@saldelsol
Los arqueólogos del futuro dirán que una de las características de los inicios del siglo XXI en el Perú fue la proliferación de colosales edificaciones de concreto y cristal conocidas como malls.
Estos oasis de casi irreal limpieza y seguridad, una suerte de dimensión intermedia entre el hostil mundo físico y el dócil universo virtual, vienen erigiéndose, tanto en Lima como en otras ciudades, en cada rincón donde se detecta la masiva presencia de una especie cada vez más habitual y numerosa en nuestro país: los consumidores de clase media.
La irrupción de estas moles no pasa desapercibida en el paisaje urbano. Al contrario, sus monumentales fachadas, de las que cuelgan logos locales y célebres marcas internacionales que condecoran nuestro progreso y certifican nuestra condición de sucursal del mundo globalizado, se elevan por encima de las construcciones vecinas como lo haría un moderno museo que aspira a convertirse en emblema de la ciudad, o poco menos.
Su impacto, sin embargo, no se limita a la infraestructura física de las ciudades, sino que tiene también un considerable efecto en la arquitectura de las personas y de sus experiencias.

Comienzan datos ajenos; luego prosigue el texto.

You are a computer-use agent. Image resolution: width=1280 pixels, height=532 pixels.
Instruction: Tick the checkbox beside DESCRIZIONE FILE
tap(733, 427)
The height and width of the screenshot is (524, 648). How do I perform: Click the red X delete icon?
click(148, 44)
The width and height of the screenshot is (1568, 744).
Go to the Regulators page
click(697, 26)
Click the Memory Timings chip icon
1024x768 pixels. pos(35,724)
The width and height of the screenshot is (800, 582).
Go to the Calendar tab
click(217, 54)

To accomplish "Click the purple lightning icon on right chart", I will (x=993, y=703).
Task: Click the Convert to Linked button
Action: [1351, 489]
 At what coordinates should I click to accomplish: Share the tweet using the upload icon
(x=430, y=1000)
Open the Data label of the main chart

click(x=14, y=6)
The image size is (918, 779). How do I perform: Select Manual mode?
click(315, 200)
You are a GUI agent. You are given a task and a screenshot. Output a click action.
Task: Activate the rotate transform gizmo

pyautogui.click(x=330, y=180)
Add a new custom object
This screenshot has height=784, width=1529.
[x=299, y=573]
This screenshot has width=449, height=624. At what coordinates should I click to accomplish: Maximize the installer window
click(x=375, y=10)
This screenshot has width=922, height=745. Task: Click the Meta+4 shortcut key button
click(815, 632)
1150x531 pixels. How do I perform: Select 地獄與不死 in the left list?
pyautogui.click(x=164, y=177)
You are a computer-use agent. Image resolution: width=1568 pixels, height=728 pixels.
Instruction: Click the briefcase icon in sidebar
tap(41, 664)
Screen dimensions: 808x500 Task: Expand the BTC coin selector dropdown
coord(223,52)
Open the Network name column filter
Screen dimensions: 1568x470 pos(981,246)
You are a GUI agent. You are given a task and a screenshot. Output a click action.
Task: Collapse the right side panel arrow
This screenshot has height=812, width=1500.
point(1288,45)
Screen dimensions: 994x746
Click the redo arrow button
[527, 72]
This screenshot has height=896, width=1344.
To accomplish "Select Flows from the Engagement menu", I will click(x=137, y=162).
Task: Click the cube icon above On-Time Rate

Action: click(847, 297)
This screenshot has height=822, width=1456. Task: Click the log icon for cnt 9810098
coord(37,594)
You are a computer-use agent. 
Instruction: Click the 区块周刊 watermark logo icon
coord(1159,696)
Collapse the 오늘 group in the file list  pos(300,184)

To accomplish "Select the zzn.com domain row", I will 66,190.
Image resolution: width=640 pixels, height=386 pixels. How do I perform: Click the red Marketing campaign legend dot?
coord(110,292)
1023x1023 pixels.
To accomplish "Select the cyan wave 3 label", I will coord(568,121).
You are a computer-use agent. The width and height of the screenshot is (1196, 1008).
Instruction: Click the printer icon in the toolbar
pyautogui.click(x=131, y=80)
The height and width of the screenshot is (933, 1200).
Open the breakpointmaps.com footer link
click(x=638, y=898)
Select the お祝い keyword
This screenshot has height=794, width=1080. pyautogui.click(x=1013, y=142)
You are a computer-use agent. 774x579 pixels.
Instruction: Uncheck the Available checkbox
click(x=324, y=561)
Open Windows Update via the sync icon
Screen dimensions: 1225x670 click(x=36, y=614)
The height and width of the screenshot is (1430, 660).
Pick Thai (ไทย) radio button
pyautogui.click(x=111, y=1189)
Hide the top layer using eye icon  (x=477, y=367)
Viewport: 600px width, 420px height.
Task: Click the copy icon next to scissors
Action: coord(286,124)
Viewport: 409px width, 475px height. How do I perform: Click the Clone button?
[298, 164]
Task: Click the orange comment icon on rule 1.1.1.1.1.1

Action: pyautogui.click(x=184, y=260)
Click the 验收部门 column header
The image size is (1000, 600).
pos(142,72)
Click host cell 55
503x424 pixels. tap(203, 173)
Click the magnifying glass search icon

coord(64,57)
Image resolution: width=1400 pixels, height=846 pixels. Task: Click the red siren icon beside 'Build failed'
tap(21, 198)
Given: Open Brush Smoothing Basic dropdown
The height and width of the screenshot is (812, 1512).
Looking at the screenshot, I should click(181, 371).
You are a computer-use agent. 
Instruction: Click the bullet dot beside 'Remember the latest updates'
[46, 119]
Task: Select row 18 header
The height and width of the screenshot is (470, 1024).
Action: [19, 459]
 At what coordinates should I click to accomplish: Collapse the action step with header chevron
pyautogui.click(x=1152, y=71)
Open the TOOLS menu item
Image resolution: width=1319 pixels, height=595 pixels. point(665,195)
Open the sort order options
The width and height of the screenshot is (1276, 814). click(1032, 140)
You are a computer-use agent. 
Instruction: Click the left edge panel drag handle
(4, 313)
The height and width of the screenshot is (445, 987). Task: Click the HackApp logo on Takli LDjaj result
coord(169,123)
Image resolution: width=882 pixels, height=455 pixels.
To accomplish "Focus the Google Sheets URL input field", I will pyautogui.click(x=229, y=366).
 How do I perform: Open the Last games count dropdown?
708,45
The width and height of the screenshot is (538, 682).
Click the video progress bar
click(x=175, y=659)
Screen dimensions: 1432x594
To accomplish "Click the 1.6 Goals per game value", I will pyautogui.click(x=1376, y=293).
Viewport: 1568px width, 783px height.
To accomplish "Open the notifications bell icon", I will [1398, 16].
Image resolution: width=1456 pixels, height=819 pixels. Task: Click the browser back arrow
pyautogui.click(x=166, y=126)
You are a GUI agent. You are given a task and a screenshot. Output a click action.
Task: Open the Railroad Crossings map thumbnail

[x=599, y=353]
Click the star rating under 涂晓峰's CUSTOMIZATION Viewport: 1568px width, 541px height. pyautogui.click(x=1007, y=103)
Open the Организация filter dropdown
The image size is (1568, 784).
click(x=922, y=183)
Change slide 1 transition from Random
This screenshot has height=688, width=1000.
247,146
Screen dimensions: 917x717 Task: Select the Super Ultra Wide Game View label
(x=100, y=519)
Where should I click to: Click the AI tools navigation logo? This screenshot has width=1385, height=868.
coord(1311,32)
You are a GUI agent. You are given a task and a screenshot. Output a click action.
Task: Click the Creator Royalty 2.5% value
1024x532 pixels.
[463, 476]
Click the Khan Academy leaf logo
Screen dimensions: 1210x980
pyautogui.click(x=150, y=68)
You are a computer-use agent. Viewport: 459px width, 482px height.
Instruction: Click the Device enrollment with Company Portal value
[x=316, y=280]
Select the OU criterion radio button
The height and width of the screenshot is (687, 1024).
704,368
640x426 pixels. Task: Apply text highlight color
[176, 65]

Porque cada uno de estos centros comerciales, debajo de sus mínimas diferencias de estilo, replica un universo prácticamente idéntico, en el que los individuos se visten, entretienen y alimentan básicamente de lo mismo, con lo que se terminan convirtiendo, contagiados por su entorno, en una especie de franquicia de todos los demás.
Todo esto, que puede parecer un poco espeluznante, es en realidad típico de la vida en comunidad.
A eso se refería Aristóteles cuando, al definir al ser humano como un animal cívico, enfatizaba que, así como el conjunto es anterior a cada una de sus partes, la ciudad necesariamente precede al individuo y, por lo tanto, le da forma. Somos frutos de nuestro entorno. Y como el árbol del que brotamos produce hoy en día bienes, servicios y vivencias de manera estandarizada, somos frutos cada vez más parecidos.
La cultura de consumo que los malls ayudan a diseminar parece tener un interesante efecto en el fortalecimiento de hábitos cívicos.
Aunque son de propiedad privada, se trata de lugares esencialmente públicos —no de casualidad muchos de ellos incluyen en su nombre la palabra “plaza”— en los que curiosamente mantenemos una convivencia bastante más armónica y ordenada que la que solemos sostener fuera de sus perímetros.
Quizá parte de la explicación tenga que ver con que hemos madurado más como consumidores que como ciudadanos. Quizá también, como sugiere el reconocido arquitecto italiano Renzo Piano, nos haga falta rescatar el “rol cívico de la arquitectura”.
Recuperemos y construyamos plazas, malecones, salas de concierto, bibliotecas, teatros. Nuestra vida no gira solo alrededor del consumo. Dejémosle a los arqueólogos del futuro algo más que malls.